Text and element pointing data:

----

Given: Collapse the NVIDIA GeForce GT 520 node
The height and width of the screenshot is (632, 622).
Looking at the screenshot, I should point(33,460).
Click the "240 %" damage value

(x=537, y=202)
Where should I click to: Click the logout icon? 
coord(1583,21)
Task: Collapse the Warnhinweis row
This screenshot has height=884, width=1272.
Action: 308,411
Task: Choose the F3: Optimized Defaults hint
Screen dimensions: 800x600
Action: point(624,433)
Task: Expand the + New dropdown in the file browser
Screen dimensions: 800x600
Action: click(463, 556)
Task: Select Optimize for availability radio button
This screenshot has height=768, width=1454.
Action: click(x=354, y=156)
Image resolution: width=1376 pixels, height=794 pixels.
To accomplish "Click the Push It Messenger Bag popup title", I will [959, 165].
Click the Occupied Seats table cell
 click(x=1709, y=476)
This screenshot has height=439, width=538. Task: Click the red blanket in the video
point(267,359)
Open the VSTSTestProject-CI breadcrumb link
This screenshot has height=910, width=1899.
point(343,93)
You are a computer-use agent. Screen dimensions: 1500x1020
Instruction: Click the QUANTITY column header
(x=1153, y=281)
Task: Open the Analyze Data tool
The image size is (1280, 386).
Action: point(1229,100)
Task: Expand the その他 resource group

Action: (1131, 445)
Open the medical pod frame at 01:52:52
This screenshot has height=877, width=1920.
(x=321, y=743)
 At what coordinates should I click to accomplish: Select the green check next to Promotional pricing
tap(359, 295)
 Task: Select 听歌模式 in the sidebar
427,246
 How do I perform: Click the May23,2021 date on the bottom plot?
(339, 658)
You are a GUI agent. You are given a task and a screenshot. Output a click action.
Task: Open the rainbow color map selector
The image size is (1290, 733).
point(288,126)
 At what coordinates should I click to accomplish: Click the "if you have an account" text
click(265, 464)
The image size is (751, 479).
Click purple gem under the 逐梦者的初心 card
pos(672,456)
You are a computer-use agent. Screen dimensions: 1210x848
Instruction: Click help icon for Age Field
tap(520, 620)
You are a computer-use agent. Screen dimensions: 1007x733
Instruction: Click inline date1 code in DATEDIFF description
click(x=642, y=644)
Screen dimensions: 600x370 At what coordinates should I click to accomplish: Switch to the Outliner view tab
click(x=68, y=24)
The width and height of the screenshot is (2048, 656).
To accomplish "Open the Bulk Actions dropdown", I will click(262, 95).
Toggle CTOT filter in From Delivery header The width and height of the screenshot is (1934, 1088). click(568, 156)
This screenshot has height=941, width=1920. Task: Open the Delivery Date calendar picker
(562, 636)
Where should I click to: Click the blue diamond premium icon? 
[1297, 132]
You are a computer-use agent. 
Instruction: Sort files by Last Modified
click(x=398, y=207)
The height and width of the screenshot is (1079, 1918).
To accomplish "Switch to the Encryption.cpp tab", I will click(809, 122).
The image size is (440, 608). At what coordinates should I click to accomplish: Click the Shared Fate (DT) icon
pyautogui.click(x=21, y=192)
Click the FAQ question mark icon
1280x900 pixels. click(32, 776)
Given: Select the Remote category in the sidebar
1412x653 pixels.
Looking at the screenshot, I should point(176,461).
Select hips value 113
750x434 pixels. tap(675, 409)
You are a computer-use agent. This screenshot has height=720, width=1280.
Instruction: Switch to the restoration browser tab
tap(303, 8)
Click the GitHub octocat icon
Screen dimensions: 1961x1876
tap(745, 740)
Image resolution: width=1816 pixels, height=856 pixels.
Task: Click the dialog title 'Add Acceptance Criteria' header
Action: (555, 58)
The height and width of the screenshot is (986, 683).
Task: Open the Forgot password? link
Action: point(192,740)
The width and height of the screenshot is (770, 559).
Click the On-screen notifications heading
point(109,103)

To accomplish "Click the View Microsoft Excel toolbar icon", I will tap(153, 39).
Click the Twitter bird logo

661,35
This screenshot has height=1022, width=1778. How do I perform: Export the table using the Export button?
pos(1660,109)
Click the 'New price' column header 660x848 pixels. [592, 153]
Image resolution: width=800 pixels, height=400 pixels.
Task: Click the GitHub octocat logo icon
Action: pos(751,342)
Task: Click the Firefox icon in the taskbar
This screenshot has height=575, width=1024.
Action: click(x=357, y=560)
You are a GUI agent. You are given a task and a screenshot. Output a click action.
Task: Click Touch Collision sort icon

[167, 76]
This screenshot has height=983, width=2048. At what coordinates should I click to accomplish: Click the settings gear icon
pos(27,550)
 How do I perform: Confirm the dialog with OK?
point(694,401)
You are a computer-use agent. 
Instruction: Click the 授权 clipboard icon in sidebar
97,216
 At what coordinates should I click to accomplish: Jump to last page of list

----

» **AIM**
Starting from the first line of the data and continuing through the line that contains "Action: point(624,433)", lay out each line as one string in a JSON list. Omit blank lines.

» **SOLUTION**
[
  "Given: Collapse the NVIDIA GeForce GT 520 node",
  "The height and width of the screenshot is (632, 622).",
  "Looking at the screenshot, I should point(33,460).",
  "Click the \"240 %\" damage value",
  "(x=537, y=202)",
  "Where should I click to: Click the logout icon? ",
  "coord(1583,21)",
  "Task: Collapse the Warnhinweis row",
  "This screenshot has height=884, width=1272.",
  "Action: 308,411",
  "Task: Choose the F3: Optimized Defaults hint",
  "Screen dimensions: 800x600",
  "Action: point(624,433)"
]